Following each video, Miller and Student Minister Coby Duren have begun releasing a video podcast called “Miked Up,” in which the two discuss that week’s video topic to help generate conversation and discipleship in the home. The podcast is now being released weekly on various platforms.
“This series started when Coby came to me and said he wanted to get his families interacting with their students,” said Miller. “He wanted to see more home discipleship happen during the shutdown. We also knew that all our members were overwhelmed by an abundance of content on our social media. We wanted to narrow our focus, pick a digestible weekly topic and create more engagement through focused discussions. The video series has already started doing this.”
Miller plans to continue this series as long as it drives engagement and value for members. Potential future topics include the morality of technology, the resurrection and some of the arguments for God.
“My prayer is that the skeptics who view these videos get reasonable, accurate answers so they may realize ours is a rational faith,” said Miller. “And for the believers who view this series, I pray it would help them think through complicated answers, strengthen their faith and empower them to share their faith with unbelieving friends.”
An important part of fostering social closeness from a physical distance for CBC Jacksonville is to value and drive engagement more than viewership through its online presence.
This means the church is more interested in the number of online or phone conversations, people prayed with and virtual actions taken to reach others than how many likes or views their posts receive.
“At the beginning of all this, we flooded our social media with videos and posts, to the point that it just became noise,” Miller said. “Now we’re really regrouping and trying to push content with laser focus.

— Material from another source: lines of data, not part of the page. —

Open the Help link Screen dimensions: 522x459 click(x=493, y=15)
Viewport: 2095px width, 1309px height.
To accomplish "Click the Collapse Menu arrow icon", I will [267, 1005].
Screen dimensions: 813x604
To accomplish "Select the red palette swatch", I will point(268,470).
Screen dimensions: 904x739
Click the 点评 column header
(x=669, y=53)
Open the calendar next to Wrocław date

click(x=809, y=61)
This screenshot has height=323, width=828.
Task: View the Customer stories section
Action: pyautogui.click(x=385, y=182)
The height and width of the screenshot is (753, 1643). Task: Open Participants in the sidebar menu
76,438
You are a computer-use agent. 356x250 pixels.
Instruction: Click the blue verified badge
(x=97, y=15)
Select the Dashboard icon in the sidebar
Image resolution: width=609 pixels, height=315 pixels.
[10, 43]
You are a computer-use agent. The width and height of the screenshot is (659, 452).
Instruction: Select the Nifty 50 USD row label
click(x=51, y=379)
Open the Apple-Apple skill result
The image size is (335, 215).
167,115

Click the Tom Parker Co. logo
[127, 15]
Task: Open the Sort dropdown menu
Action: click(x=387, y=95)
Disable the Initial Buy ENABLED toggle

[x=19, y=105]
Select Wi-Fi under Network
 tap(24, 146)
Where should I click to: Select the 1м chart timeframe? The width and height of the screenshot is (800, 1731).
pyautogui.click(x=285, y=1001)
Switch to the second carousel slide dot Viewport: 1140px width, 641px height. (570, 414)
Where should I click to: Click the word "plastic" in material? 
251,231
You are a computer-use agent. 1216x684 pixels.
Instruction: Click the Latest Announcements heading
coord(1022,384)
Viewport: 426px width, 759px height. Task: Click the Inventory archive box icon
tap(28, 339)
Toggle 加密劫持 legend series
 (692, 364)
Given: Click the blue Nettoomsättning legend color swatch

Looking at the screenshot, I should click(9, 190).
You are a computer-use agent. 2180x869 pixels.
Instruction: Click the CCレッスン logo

This is important because it’s how you make content meaningful rather than just plentiful. Content is meaningful when people respond to it rather than passively watching it.”
One of the main ways CBC Jacksonville is driving engagement is through Church Online, a video streaming platform with more engagement mechanisms and insights than traditional platforms. Some of these mechanisms include video streaming, a live chat panel, personal chat rooms, chat moderation roles, a note-taking feature and YouVersion integration.
“One of the best things that happens during CBC Jacksonville Church Online streaming is personal conversations,” Miller said. “Our moderators are able to respond and engage in real-time with viewers. They can even enter personal chat rooms to continue conversations and answer questions that originated in the general chat panel.”
CBC Jacksonville also streams Sunday morning services and Wednesday night service on Facebook and YouTube.
While engagement is the main priority, Miller is also excited to report that viewership is up as well. Before going solely online, the church would typically see anywhere from 100-200 individual devices tuned in across multiple platforms. That number has risen to approximately 500 on a typical Sunday since quarantining began, and on Easter Sunday, the church saw just over 3,000 individual devices across three platforms.
Miller said that platform insights show these devices were located all across the United States and even some in Europe.
“We are really invigorated by this turn of events,” said Miller. “We are sad not to be worshipping in person, but at the same time, it is exciting to be able to take the Gospel into more homes than ever before. I truly believe that around the globe people are hearing the Gospel more than ever in human history thanks to technology and the circumstances we find ourselves using it in.
“As we continue to weather this crisis, our church is choosing to view it not as an obstacle but an opportunity. I’m preaching through Philippians right now. Our church doesn’t want to waste these circumstances we’re in, just like Paul didn’t waste his circumstances as a prisoner in Rome. Those circumstances served to further the Gospel, and we know that our circumstances are too.”